** START OF RECORDS FOR THIS TASK **

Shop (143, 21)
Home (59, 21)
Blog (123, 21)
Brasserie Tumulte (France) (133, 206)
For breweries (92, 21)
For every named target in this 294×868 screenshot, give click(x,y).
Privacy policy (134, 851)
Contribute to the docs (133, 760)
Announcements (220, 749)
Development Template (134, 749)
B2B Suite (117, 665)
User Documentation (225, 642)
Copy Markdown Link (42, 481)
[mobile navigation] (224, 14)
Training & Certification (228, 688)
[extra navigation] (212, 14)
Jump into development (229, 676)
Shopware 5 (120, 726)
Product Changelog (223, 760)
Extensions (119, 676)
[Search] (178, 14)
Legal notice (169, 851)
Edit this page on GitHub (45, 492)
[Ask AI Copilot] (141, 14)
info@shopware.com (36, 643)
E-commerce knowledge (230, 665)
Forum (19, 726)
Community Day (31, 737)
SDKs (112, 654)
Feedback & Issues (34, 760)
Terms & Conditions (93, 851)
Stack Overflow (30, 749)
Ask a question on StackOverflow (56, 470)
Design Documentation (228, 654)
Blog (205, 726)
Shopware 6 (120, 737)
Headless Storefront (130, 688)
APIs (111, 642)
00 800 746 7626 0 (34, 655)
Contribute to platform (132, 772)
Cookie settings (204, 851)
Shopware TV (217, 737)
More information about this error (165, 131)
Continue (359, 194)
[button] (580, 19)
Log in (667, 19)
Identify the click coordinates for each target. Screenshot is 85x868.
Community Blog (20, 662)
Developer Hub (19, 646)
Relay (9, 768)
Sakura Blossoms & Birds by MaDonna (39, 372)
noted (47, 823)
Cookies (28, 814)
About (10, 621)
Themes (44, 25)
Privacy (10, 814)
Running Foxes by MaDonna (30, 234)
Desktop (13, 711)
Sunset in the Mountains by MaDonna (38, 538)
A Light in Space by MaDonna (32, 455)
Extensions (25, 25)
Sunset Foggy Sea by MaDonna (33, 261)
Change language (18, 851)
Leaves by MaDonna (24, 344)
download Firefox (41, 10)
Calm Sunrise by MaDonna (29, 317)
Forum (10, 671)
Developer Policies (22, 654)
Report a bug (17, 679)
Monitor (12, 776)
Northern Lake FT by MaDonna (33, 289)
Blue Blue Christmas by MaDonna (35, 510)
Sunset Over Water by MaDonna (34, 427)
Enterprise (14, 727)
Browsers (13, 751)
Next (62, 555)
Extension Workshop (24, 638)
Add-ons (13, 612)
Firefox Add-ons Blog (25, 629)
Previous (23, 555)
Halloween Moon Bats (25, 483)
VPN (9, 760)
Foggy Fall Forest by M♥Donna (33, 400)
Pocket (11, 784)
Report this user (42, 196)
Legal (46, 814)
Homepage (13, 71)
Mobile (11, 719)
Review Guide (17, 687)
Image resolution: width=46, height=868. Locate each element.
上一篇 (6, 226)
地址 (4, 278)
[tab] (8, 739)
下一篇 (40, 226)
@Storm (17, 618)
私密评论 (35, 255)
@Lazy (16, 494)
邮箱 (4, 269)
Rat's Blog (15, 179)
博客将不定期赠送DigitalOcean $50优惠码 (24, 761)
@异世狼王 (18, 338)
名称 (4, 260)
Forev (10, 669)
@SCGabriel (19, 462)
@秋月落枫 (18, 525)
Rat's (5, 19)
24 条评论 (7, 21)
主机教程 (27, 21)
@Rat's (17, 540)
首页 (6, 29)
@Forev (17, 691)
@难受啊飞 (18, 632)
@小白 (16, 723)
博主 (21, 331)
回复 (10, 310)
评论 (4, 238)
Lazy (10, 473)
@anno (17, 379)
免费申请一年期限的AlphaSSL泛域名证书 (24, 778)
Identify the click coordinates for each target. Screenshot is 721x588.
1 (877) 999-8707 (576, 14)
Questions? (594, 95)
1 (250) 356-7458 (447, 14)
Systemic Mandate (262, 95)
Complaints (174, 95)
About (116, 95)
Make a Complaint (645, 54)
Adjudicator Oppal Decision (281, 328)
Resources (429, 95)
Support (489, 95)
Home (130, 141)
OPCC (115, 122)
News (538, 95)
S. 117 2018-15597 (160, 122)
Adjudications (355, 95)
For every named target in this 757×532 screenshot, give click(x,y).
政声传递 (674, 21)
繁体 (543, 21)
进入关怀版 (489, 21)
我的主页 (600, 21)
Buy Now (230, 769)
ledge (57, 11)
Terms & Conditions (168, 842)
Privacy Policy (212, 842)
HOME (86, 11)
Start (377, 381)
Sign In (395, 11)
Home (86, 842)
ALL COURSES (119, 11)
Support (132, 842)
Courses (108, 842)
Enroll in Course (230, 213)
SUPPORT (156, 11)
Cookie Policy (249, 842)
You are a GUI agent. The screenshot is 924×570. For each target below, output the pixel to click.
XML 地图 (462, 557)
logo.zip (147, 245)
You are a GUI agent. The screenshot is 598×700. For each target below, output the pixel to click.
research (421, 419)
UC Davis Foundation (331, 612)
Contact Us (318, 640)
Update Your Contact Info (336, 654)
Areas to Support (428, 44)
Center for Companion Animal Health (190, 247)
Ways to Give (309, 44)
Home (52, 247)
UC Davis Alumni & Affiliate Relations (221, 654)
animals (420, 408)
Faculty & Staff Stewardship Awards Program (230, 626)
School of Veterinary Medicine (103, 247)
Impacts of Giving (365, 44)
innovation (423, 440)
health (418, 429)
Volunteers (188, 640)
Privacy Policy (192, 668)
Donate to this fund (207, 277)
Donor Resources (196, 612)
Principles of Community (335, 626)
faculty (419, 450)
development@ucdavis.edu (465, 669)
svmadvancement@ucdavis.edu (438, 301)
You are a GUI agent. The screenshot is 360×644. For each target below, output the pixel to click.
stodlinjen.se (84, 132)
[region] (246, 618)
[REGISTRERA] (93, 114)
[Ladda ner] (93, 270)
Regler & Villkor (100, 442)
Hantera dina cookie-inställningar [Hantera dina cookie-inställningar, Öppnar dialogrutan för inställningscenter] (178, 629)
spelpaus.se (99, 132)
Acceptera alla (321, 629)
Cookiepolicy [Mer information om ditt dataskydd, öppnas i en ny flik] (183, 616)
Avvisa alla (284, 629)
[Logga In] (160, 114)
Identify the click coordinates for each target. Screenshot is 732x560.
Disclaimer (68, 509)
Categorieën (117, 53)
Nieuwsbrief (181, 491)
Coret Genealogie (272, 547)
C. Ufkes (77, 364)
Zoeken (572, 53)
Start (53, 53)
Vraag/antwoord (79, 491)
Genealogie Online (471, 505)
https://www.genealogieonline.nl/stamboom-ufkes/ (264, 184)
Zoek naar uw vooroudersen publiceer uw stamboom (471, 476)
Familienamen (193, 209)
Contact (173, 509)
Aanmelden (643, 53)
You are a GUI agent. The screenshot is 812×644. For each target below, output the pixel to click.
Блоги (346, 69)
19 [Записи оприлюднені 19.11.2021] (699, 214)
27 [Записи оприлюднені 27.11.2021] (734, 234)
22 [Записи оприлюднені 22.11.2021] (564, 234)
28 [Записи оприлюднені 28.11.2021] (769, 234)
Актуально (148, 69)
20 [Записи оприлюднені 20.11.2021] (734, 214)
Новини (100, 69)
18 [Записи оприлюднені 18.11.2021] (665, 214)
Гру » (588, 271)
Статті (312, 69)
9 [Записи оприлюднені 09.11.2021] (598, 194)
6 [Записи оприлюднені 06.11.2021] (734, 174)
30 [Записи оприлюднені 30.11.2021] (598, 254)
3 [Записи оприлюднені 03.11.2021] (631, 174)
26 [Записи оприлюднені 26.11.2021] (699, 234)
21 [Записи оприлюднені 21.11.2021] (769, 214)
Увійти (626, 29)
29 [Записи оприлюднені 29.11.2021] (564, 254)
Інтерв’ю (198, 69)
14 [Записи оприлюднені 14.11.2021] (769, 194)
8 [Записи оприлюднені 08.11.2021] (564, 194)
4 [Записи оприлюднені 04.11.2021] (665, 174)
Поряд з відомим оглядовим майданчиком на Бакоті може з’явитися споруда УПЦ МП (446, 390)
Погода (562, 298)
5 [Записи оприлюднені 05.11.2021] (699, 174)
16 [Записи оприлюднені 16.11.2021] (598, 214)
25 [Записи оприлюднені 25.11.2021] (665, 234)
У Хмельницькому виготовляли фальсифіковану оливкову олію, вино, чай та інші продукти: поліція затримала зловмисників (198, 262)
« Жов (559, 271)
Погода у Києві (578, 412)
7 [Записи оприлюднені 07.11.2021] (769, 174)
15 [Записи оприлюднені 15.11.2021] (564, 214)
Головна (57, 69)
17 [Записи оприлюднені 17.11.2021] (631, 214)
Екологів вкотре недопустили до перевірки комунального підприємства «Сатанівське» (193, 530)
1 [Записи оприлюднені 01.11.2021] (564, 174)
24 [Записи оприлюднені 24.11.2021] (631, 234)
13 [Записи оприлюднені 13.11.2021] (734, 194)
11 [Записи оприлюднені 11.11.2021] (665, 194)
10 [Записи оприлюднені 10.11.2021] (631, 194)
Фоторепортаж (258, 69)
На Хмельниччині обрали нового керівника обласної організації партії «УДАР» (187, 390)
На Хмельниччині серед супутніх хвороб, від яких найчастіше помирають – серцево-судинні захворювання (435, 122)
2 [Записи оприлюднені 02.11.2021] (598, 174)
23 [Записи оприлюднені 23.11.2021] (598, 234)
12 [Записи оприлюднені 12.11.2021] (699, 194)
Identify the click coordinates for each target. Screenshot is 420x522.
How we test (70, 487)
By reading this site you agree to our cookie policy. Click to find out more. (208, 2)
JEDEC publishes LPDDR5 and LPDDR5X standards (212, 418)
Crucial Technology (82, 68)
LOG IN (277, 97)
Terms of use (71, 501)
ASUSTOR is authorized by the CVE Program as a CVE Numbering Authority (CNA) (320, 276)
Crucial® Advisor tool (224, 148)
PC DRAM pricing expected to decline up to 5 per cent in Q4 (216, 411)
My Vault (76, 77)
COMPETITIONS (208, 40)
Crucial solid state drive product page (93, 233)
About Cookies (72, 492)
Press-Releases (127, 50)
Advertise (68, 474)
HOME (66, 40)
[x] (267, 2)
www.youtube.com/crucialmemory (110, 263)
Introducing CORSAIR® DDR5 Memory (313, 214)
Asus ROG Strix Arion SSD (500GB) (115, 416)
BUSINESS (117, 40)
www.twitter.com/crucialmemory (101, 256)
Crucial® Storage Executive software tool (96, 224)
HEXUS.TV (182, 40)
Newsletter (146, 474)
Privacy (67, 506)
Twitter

** END OF RECORDS FOR THIS TASK **

* _WHAT IS BEING ASKED_
Reproduce only the items starting at the one containing "Privacy (10, 814)" and ending at the one containing "Forum (10, 671)", swapping every "by" for "from" and leaving everything else unchanged.

* _RESPONSE_
Privacy (10, 814)
Running Foxes from MaDonna (30, 234)
Desktop (13, 711)
Sunset in the Mountains from MaDonna (38, 538)
A Light in Space from MaDonna (32, 455)
Extensions (25, 25)
Sunset Foggy Sea from MaDonna (33, 261)
Change language (18, 851)
Leaves from MaDonna (24, 344)
download Firefox (41, 10)
Calm Sunrise from MaDonna (29, 317)
Forum (10, 671)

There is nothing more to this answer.